U.S. Defense Secretary Ashton Carter said on Wednesday that U.S. training efforts in Iraqi security forces against the extremist group Islamic State (IS) had so far fallen short of what the U.S. military had expected.

"Of the 24,000 Iraqi security forces we had originally envisioned training at our four sites by this fall, we've only received enough recruits to be able to train about 7,000, in addition to 2,000 counterterrorism service personnel," Carter told a congressional hearing. "We simply haven't received enough recruits."

U.S. President Barack Obama's anti-IS strategy came under scrupulous scrutiny after the fall of the crucial Iraqi city of Ramadi last month. Training local forces, together with launching air raids, have long been touted by the Obama administration as the linchpin of the U.S. strategy against IS.
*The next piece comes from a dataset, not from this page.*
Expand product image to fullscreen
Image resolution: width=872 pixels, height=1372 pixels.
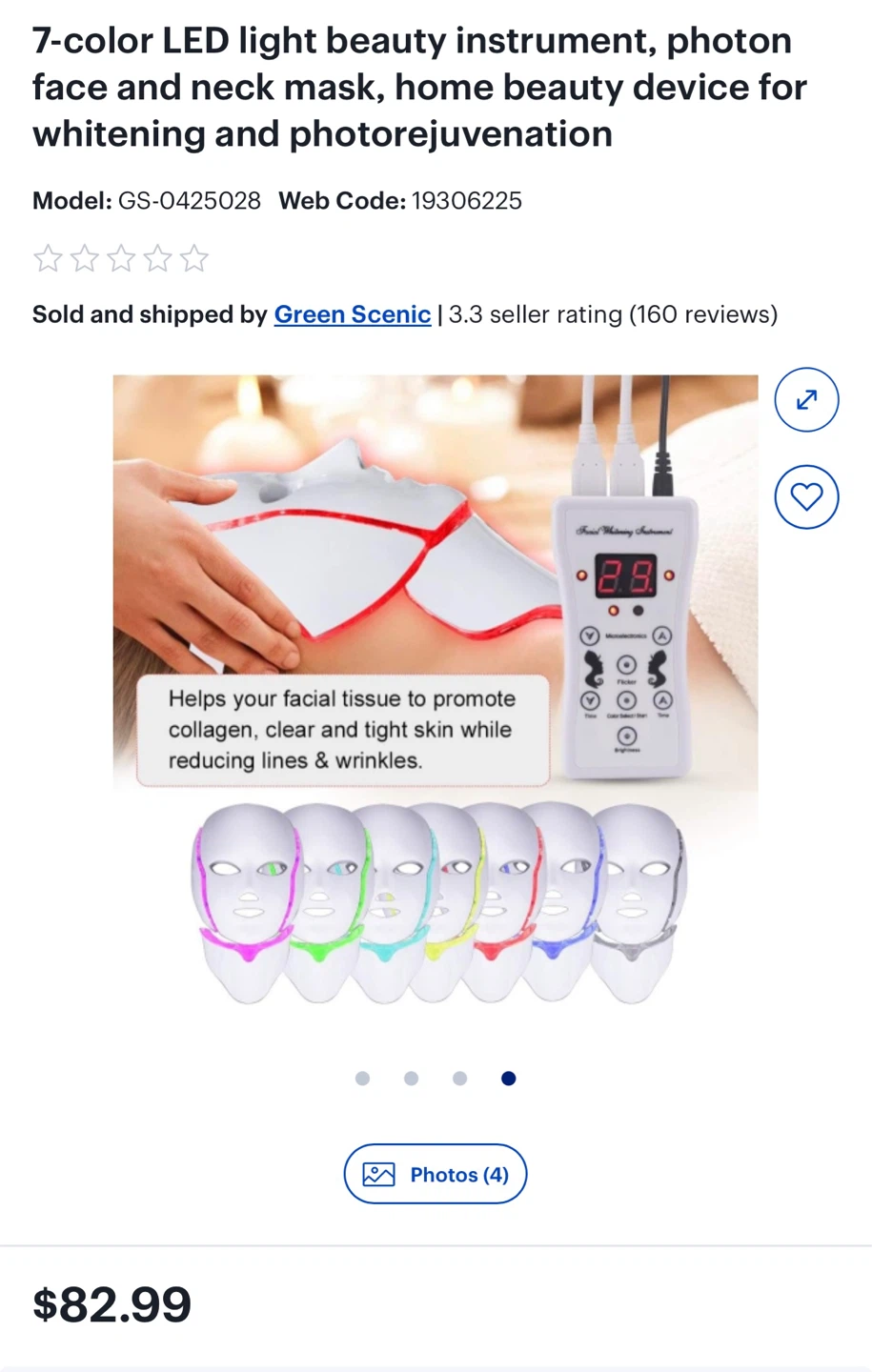pyautogui.click(x=806, y=399)
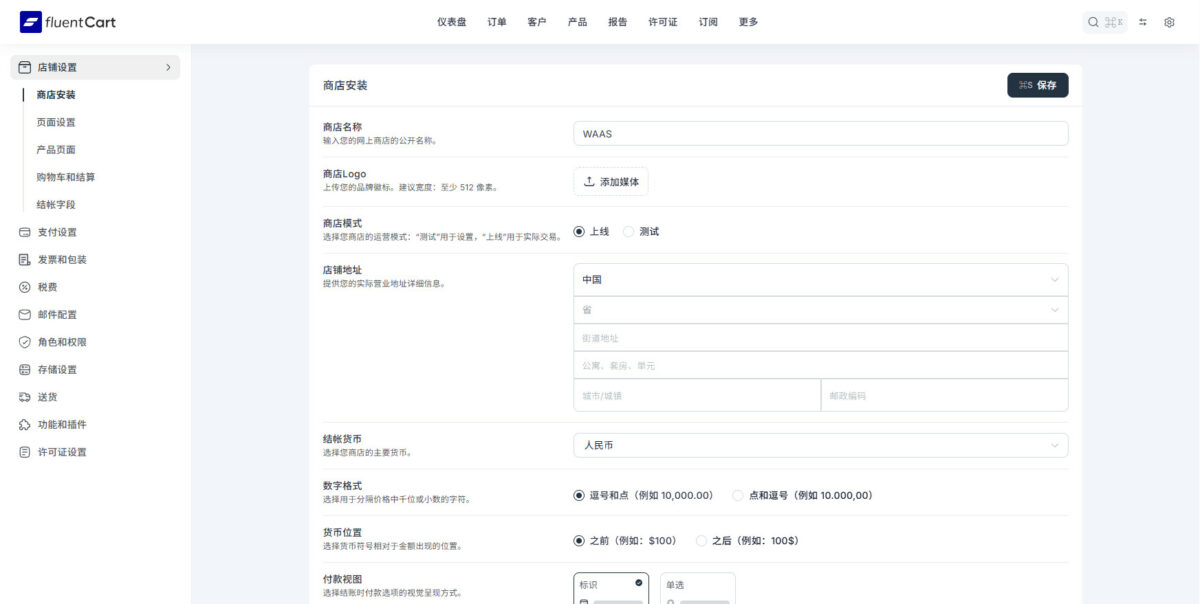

However, in a rare move earlier this month, Obama admitted that nine months into the U.S.-led coalition's campaign against the IS, there is not a complete strategy to combat the group.

"We don't yet have a complete strategy," Obama said at the end of a G-7 summit in Germany, adding that the United States still requires "commitment on the part of the Iraqis as well about how recruitment takes place."

"The details of that are not yet worked out," he said.

The admission came at a time when the White House was trying to downplay a stream of negative news coming out of Iraq, insisting that despite setbacks, Obama's anti-IS strategy was gaining progress.

IS fighters have been controlling Iraq's second largest city of Mosul since forcing out Iraqi forces positioned in the city last June. Last month, IS fighters took Ramadi, a provincial capital west of Baghdad without a fight, despite being outnumbered by local Iraqi security forces by 10 to 1.

After the incident, Carter blasted the Iraqis for showing "no will to fight."

Calling the fall of Ramadi "deeply disappointing," Carter said in his Wednesday's hearing that the United States re-evaluated its counter-IS strategy, which led to drawing-in of previously marginalized Sunni forces, as well as deployment of 450 U.S. personnel to Taqaddum, a Sunni territory within Iraq.

"As I've told Iraqi leaders, while the United States is open to supporting Iraq more than we already are, we must see a greater commitment from all parts of the Iraqi government," Carter said.

Meanwhile, U.S. top general Martin Dempsey said during the same hearing that in terms of sending troops on the ground, while he was not aware of the Obama administration's long-term position, he did not recommend sending U.S. troops "simply to stiffen the spine of local forces."

"If their (Iraqi forces) spine is not stiffened by the threat of ISIL on their way of life, nothing we do is going to stiffen their spine," he said.

[Source: Xinhua, Washington, 18Jun15]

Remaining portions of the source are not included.